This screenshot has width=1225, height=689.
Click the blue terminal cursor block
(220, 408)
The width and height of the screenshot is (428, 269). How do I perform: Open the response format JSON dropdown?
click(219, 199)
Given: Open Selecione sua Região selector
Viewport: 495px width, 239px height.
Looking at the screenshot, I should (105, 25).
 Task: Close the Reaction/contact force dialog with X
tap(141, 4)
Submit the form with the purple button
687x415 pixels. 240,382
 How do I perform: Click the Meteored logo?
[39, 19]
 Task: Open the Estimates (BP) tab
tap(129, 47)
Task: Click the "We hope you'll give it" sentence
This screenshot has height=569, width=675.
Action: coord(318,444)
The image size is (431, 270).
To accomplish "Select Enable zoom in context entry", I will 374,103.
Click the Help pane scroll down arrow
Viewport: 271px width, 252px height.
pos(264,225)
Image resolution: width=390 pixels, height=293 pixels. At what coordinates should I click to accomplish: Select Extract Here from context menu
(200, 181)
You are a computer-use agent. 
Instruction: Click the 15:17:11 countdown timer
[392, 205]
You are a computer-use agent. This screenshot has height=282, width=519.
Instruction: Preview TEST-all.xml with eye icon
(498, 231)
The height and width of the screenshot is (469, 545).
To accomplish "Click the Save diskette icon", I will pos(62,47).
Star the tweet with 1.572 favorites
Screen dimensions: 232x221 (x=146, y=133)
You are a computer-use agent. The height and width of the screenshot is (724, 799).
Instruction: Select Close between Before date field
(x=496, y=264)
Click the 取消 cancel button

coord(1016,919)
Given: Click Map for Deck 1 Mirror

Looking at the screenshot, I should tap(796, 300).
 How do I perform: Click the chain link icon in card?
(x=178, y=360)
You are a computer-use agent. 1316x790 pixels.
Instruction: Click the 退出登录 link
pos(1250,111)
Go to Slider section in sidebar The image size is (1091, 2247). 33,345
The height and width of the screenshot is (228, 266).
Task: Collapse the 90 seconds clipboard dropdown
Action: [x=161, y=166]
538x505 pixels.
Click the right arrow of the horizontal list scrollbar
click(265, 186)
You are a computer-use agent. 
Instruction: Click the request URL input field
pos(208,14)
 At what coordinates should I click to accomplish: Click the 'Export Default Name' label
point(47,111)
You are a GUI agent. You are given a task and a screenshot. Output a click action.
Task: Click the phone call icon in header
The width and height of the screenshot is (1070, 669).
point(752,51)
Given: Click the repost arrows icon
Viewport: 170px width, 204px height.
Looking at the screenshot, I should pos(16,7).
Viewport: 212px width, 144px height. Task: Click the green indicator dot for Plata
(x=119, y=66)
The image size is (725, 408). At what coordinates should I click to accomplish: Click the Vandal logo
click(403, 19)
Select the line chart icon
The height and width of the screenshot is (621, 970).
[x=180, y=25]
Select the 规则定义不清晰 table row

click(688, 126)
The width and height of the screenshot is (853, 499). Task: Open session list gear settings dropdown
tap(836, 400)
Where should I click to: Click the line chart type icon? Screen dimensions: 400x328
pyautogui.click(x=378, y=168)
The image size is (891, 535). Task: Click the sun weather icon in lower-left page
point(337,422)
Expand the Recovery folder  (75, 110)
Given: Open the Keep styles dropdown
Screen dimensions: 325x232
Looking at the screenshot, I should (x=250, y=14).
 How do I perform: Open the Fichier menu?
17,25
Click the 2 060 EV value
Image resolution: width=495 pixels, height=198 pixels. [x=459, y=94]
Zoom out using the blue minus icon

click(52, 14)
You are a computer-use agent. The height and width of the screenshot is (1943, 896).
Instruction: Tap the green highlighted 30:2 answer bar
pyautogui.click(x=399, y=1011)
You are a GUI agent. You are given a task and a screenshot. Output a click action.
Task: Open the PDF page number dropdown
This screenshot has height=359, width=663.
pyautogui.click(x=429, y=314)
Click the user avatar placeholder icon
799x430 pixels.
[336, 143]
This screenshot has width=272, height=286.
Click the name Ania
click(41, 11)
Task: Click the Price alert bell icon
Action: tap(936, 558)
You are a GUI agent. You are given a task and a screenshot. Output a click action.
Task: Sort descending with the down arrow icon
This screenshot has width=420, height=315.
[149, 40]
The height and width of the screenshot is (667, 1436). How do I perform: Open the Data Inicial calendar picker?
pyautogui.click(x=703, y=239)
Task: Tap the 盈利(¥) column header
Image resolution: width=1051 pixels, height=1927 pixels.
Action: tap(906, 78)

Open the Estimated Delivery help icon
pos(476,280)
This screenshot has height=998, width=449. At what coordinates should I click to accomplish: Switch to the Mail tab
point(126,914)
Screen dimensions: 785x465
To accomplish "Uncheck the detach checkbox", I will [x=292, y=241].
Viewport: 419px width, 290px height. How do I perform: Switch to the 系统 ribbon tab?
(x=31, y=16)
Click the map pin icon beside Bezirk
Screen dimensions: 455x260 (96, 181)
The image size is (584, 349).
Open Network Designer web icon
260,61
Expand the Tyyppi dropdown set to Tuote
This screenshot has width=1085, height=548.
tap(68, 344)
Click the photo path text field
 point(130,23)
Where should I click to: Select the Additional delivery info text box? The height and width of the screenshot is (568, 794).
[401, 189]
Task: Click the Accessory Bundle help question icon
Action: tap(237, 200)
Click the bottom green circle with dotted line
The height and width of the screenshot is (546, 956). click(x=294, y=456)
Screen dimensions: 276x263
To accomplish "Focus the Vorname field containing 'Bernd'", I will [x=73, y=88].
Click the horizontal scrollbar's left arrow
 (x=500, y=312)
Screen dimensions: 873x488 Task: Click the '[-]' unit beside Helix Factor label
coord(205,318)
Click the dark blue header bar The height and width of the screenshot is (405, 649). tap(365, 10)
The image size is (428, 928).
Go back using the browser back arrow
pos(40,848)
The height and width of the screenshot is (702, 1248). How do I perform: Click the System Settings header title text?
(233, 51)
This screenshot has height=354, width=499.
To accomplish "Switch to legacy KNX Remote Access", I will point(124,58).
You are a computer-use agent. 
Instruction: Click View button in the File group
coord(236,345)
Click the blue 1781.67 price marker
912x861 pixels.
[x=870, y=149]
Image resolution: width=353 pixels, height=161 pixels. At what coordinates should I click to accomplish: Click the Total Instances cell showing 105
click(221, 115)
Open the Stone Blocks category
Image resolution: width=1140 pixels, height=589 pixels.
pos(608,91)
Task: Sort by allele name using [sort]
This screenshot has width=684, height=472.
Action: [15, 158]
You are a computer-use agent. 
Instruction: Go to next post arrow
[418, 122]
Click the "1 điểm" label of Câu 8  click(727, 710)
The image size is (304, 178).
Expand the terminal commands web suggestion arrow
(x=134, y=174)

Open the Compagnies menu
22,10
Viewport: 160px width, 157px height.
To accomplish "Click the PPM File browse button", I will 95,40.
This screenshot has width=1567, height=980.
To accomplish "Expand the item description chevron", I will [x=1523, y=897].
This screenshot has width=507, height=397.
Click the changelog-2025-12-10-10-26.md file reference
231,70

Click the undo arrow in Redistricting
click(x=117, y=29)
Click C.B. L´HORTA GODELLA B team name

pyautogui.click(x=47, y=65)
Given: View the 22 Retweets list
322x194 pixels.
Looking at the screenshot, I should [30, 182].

### [Activity]
Give back each line above exactly as written.

### [Solution to this task]
This screenshot has width=1225, height=689.
Click the blue terminal cursor block
(220, 408)
The width and height of the screenshot is (428, 269). How do I perform: Open the response format JSON dropdown?
click(219, 199)
Given: Open Selecione sua Região selector
Viewport: 495px width, 239px height.
Looking at the screenshot, I should (105, 25).
 Task: Close the Reaction/contact force dialog with X
tap(141, 4)
Submit the form with the purple button
687x415 pixels. 240,382
 How do I perform: Click the Meteored logo?
[39, 19]
 Task: Open the Estimates (BP) tab
tap(129, 47)
Task: Click the "We hope you'll give it" sentence
This screenshot has height=569, width=675.
Action: coord(318,444)
The image size is (431, 270).
To accomplish "Select Enable zoom in context entry", I will 374,103.
Click the Help pane scroll down arrow
Viewport: 271px width, 252px height.
pos(264,225)
Image resolution: width=390 pixels, height=293 pixels. At what coordinates should I click to accomplish: Select Extract Here from context menu
(200, 181)
You are a computer-use agent. 
Instruction: Click the 15:17:11 countdown timer
[392, 205]
You are a computer-use agent. This screenshot has height=282, width=519.
Instruction: Preview TEST-all.xml with eye icon
(498, 231)
The height and width of the screenshot is (469, 545).
To accomplish "Click the Save diskette icon", I will pos(62,47).
Star the tweet with 1.572 favorites
Screen dimensions: 232x221 (x=146, y=133)
You are a computer-use agent. The height and width of the screenshot is (724, 799).
Instruction: Select Close between Before date field
(x=496, y=264)
Click the 取消 cancel button

coord(1016,919)
Given: Click Map for Deck 1 Mirror

Looking at the screenshot, I should tap(796, 300).
 How do I perform: Click the chain link icon in card?
(x=178, y=360)
You are a computer-use agent. 1316x790 pixels.
Instruction: Click the 退出登录 link
pos(1250,111)
Go to Slider section in sidebar The image size is (1091, 2247). 33,345
The height and width of the screenshot is (228, 266).
Task: Collapse the 90 seconds clipboard dropdown
Action: [x=161, y=166]
538x505 pixels.
Click the right arrow of the horizontal list scrollbar
click(265, 186)
You are a computer-use agent. 
Instruction: Click the request URL input field
pos(208,14)
 At what coordinates should I click to accomplish: Click the 'Export Default Name' label
point(47,111)
You are a GUI agent. You are given a task and a screenshot. Output a click action.
Task: Click the phone call icon in header
The width and height of the screenshot is (1070, 669).
point(752,51)
Given: Click the repost arrows icon
Viewport: 170px width, 204px height.
Looking at the screenshot, I should pos(16,7).
Viewport: 212px width, 144px height. Task: Click the green indicator dot for Plata
(x=119, y=66)
The image size is (725, 408). At what coordinates should I click to accomplish: Click the Vandal logo
click(403, 19)
Select the line chart icon
The height and width of the screenshot is (621, 970).
[x=180, y=25]
Select the 规则定义不清晰 table row

click(688, 126)
The width and height of the screenshot is (853, 499). Task: Open session list gear settings dropdown
tap(836, 400)
Where should I click to: Click the line chart type icon? Screen dimensions: 400x328
pyautogui.click(x=378, y=168)
The image size is (891, 535). Task: Click the sun weather icon in lower-left page
point(337,422)
Expand the Recovery folder  (75, 110)
Given: Open the Keep styles dropdown
Screen dimensions: 325x232
Looking at the screenshot, I should (x=250, y=14).
 How do I perform: Open the Fichier menu?
17,25
Click the 2 060 EV value
Image resolution: width=495 pixels, height=198 pixels. [x=459, y=94]
Zoom out using the blue minus icon

click(52, 14)
You are a computer-use agent. The height and width of the screenshot is (1943, 896).
Instruction: Tap the green highlighted 30:2 answer bar
pyautogui.click(x=399, y=1011)
You are a GUI agent. You are given a task and a screenshot. Output a click action.
Task: Open the PDF page number dropdown
This screenshot has height=359, width=663.
pyautogui.click(x=429, y=314)
Click the user avatar placeholder icon
799x430 pixels.
[336, 143]
This screenshot has width=272, height=286.
Click the name Ania
click(41, 11)
Task: Click the Price alert bell icon
Action: tap(936, 558)
You are a GUI agent. You are given a task and a screenshot. Output a click action.
Task: Sort descending with the down arrow icon
This screenshot has width=420, height=315.
[149, 40]
The height and width of the screenshot is (667, 1436). How do I perform: Open the Data Inicial calendar picker?
pyautogui.click(x=703, y=239)
Task: Tap the 盈利(¥) column header
Image resolution: width=1051 pixels, height=1927 pixels.
Action: tap(906, 78)

Open the Estimated Delivery help icon
pos(476,280)
This screenshot has height=998, width=449. At what coordinates should I click to accomplish: Switch to the Mail tab
point(126,914)
Screen dimensions: 785x465
To accomplish "Uncheck the detach checkbox", I will [x=292, y=241].
Viewport: 419px width, 290px height. How do I perform: Switch to the 系统 ribbon tab?
(x=31, y=16)
Click the map pin icon beside Bezirk
Screen dimensions: 455x260 (96, 181)
The image size is (584, 349).
Open Network Designer web icon
260,61
Expand the Tyyppi dropdown set to Tuote
This screenshot has width=1085, height=548.
tap(68, 344)
Click the photo path text field
 point(130,23)
Where should I click to: Select the Additional delivery info text box? The height and width of the screenshot is (568, 794).
[401, 189]
Task: Click the Accessory Bundle help question icon
Action: tap(237, 200)
Click the bottom green circle with dotted line
The height and width of the screenshot is (546, 956). click(x=294, y=456)
Screen dimensions: 276x263
To accomplish "Focus the Vorname field containing 'Bernd'", I will [x=73, y=88].
Click the horizontal scrollbar's left arrow
 (x=500, y=312)
Screen dimensions: 873x488 Task: Click the '[-]' unit beside Helix Factor label
coord(205,318)
Click the dark blue header bar The height and width of the screenshot is (405, 649). tap(365, 10)
The image size is (428, 928).
Go back using the browser back arrow
pos(40,848)
The height and width of the screenshot is (702, 1248). How do I perform: Click the System Settings header title text?
(233, 51)
This screenshot has height=354, width=499.
To accomplish "Switch to legacy KNX Remote Access", I will point(124,58).
You are a computer-use agent. 
Instruction: Click View button in the File group
coord(236,345)
Click the blue 1781.67 price marker
912x861 pixels.
[x=870, y=149]
Image resolution: width=353 pixels, height=161 pixels. At what coordinates should I click to accomplish: Click the Total Instances cell showing 105
click(221, 115)
Open the Stone Blocks category
Image resolution: width=1140 pixels, height=589 pixels.
pos(608,91)
Task: Sort by allele name using [sort]
This screenshot has width=684, height=472.
Action: [15, 158]
You are a computer-use agent. 
Instruction: Go to next post arrow
[418, 122]
Click the "1 điểm" label of Câu 8  click(727, 710)
The image size is (304, 178).
Expand the terminal commands web suggestion arrow
(x=134, y=174)

Open the Compagnies menu
22,10
Viewport: 160px width, 157px height.
To accomplish "Click the PPM File browse button", I will 95,40.
This screenshot has width=1567, height=980.
To accomplish "Expand the item description chevron", I will [x=1523, y=897].
This screenshot has width=507, height=397.
Click the changelog-2025-12-10-10-26.md file reference
231,70

Click the undo arrow in Redistricting
click(x=117, y=29)
Click C.B. L´HORTA GODELLA B team name

pyautogui.click(x=47, y=65)
Given: View the 22 Retweets list
322x194 pixels.
Looking at the screenshot, I should [30, 182].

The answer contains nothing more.